Conflito fronteiriço: Bissau deve convocar CEDEAO?
15 de fevereiro de 2018Em conversa com a DW África sobre os incidentes ocorridos na fronteira entre os dois países, o jurista guineense, Carlos Vamain, recorda que a Comunidade Económica dos Estados da África Ocidental (CEDEAO) propôs a implementação de mecanismos para uma integração económica na região fronteiriça entre a Guiné-Bissau e o Senegal, abrangendo também a Guiné-Conacri, mas que o acordo ainda não saiu do papel.

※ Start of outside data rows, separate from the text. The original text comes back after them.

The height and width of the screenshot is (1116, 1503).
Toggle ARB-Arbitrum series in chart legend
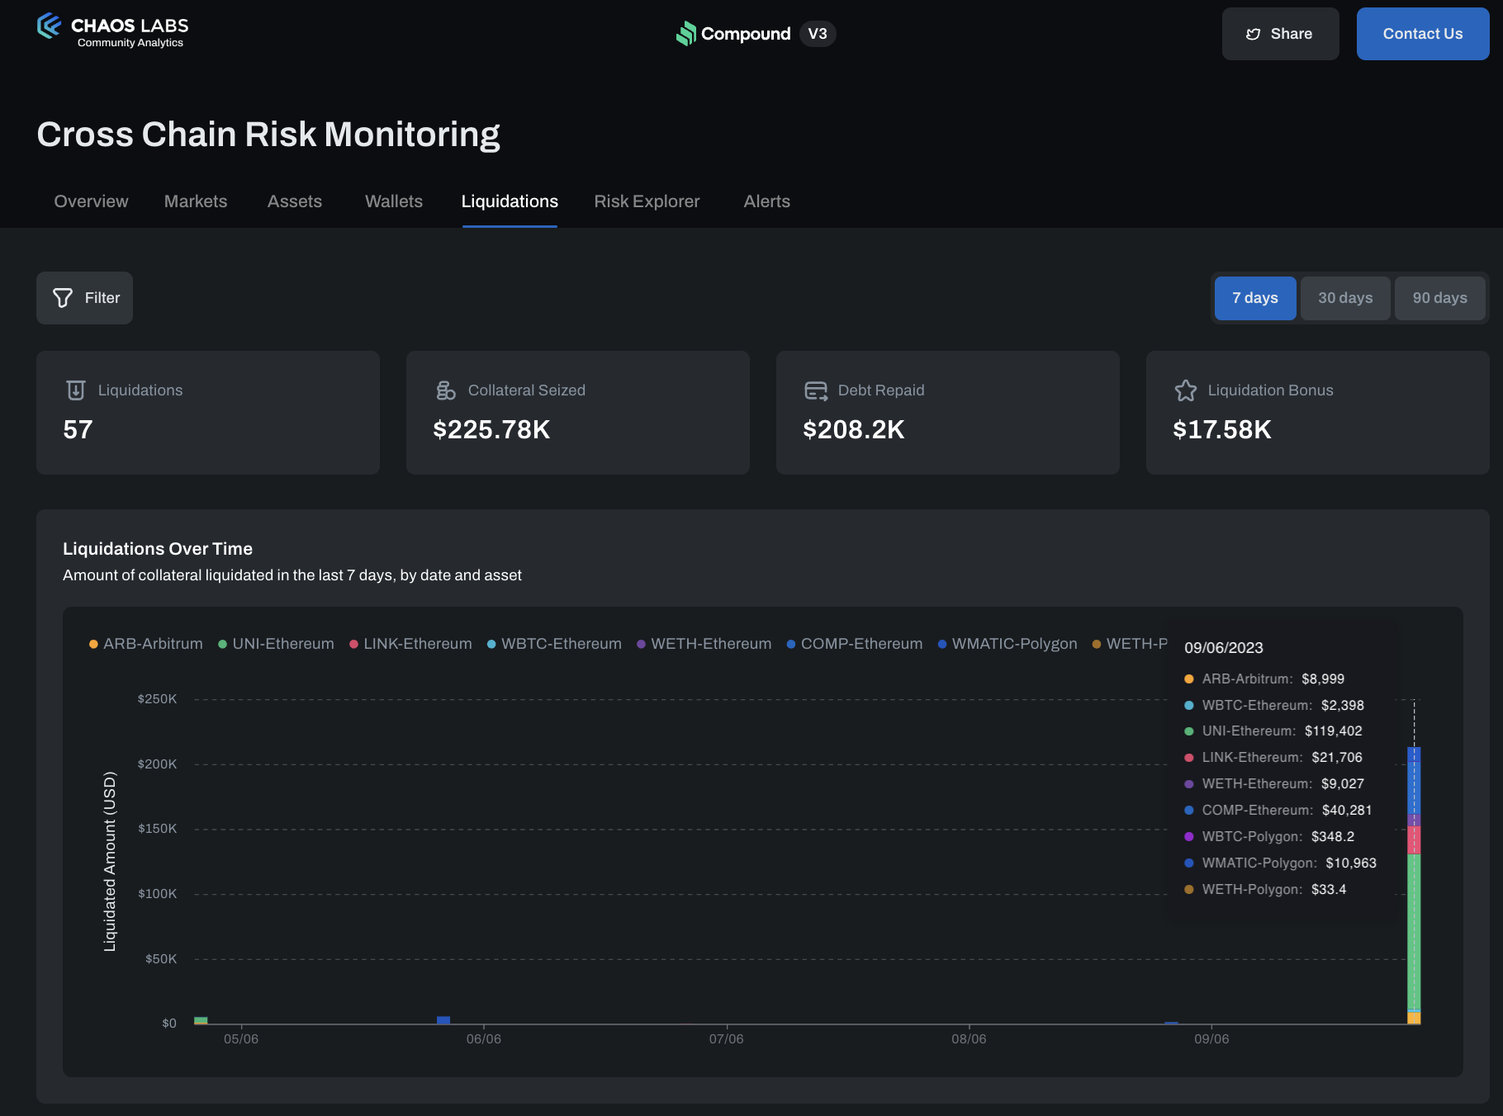(146, 644)
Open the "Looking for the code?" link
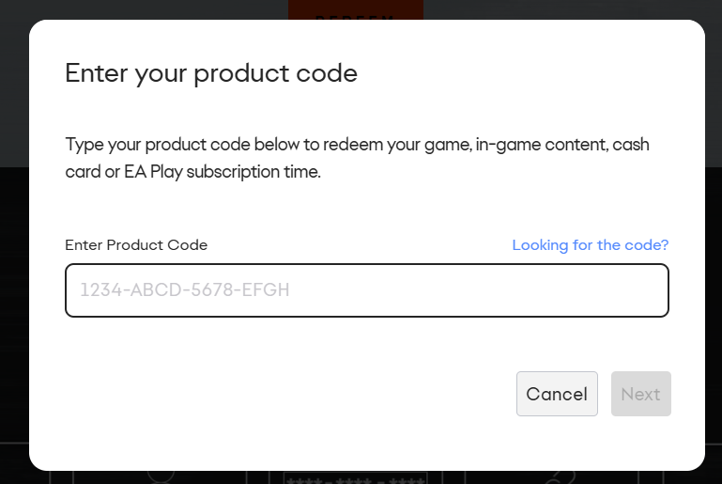This screenshot has width=722, height=484. (590, 245)
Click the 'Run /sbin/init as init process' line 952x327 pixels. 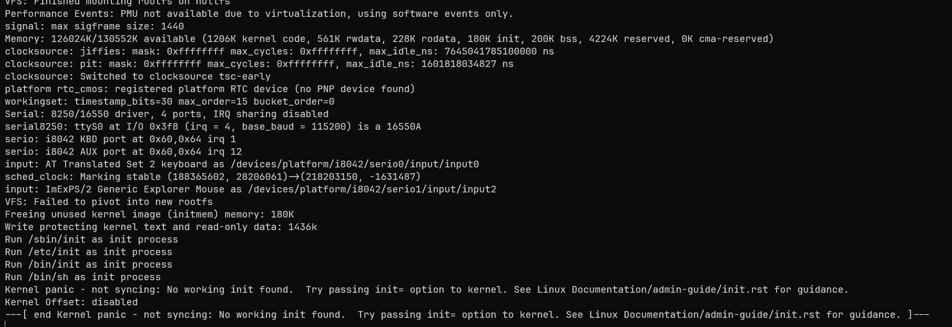click(92, 240)

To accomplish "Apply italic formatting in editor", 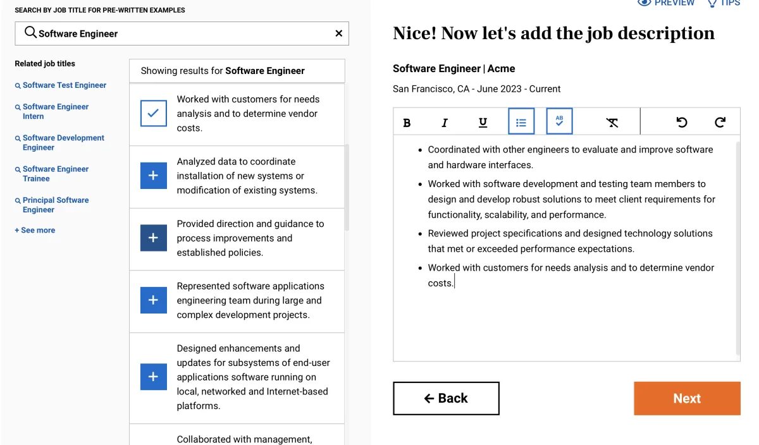I will click(x=445, y=123).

Segundo explica, nesses países "há muitas barreiras não tarifárias que impedem a liberdade de circulação das pessoas, que contraria o princípio sacro-santo daquela organização regional. Portanto, ninguém tem que pagar para atravessar a fronteira”.
Carlos Vamain lembra ainda que existe uma diretiva da CEDEAO nesse sentido, mas que "nenhum Estado, lamentavelmente, cumpre”.
Talvez, se a diretiva apontada pelo jurista fosse cumprida, alguns dos incidentes na região fronteiriça entre a Guiné-Bissau e o Senegal, que já resultaram, inclusive, na morte de cidadãos guineenses podiam ser evitados.
Sessão extraordinária da CEDEAO
Na segunda-feira (12.02) um grupo do Movimento de Cidadãos Inconformados tentou realizar uma vigília em frente à Embaixada do Senegal, em Bissau, em sinal de repúdio pelos assassinatos de cidadãos guineenses por elementos de segurança do país vizinho. Mas, a iniciativa foi impedida pela polícia guineense.
Entretanto, o advogado Carlos Vamain considera que a Guiné-Bissau deveria tentar convocar uma sessão extraordinária da CEDEAO para debater esta questão, pela sua gravidade. E questiona: "O que se pode esperar do Presidente da República, José Mário Vaz?”
Para o jurista, embora não se pode esperar muita coisa, mas pode-se fazer pressão para que o Presidente da República, José Mário Vaz, consiga movimentar no sentido de resolver essa questão, pelo menos para prevenir que não ocorra mais incidentes desse tipo nas zonas da fronteira entre a Guiné-Bissau e os países vizinhos.
"Estou a falar da Guiné-Conacri e também do Senegal. Portanto, eu penso que ele como chefe de Estado da Guiné-Bissau, que é parte integrante da CEDEAO, devia perfeitamente convocar uma sessão extraordinária da Comunidade para debater esse assunto”, afirma Carlos Vamain.
O problema – na opinião do jurista – está na ausência do sentido de Estado por parte dos governantes e a ausência do Estado em toda a extensão territorial da Guiné-Bissau.
Outro conflito por resolver
Além dos incidentes nas zonas fronteiriças, um outro conflito que carece de solução diz respeito à fronteira marítima entre a Guiné-Bissau e o Senegal. Segundo Carlos Vamain, há questões que ficaram por resolver no âmbito do acordo assinado entre os dois países em 1995, com validade de 20 anos, que prevê uma exploração conjunta dos recursos marinhos.
"Ali significa que não houve equilíbrio nessa negociação que resultou do acordo de cooperação conjunta. Para a exploração de recursos haliêuticos [o acordo determina] 50 por cento para cada uma das partes e para a exploração de petróleo a Guiné-Bissau teria 15 porcento e o Senegal, 85 por cento”, sublinha Vamain.O advogado concorda com a negociação em curso para a revisão do acordo, que caducou no ano passado. A tentativa, com outro Governo legítimo, seria no sentido de obter melhor compensação para a Guiné-Bissau no que toca à partilha dos recursos existentes – reforça Carlos Vamain.
"Se bem que Senegal estaria disposto que houvesse mais rapidamente um acordo, mas penso que não dá, não é possível”, argumenta o jurista.
O contencioso entre os dois países faz parte do novo livro do constitucionalista guineense, que é lançado esta sexta-feira (16.02) em Lisboa. No livro, de cunho académico, intitulado: "Ação de Nulidade do Laudo Arbitral perante a Corte Internacional de Justiça: o caso Guiné Bissau-Senegal", o autor apresenta ainda perspetivas para a solução desta questão do ponto de vista jurídico (doutrinal e jurisprudencial).
"Resta à Guiné-Bissau a via diplomática para tentar resolver o problema a nível da cooperação conjunta", sublinha o jurista. "Ou, se entenderem que não faz sentido, que se termine pura e simplesmente com essa cooperação entre o Senegal e a Guiné-Bissau naquela zona", acrescenta.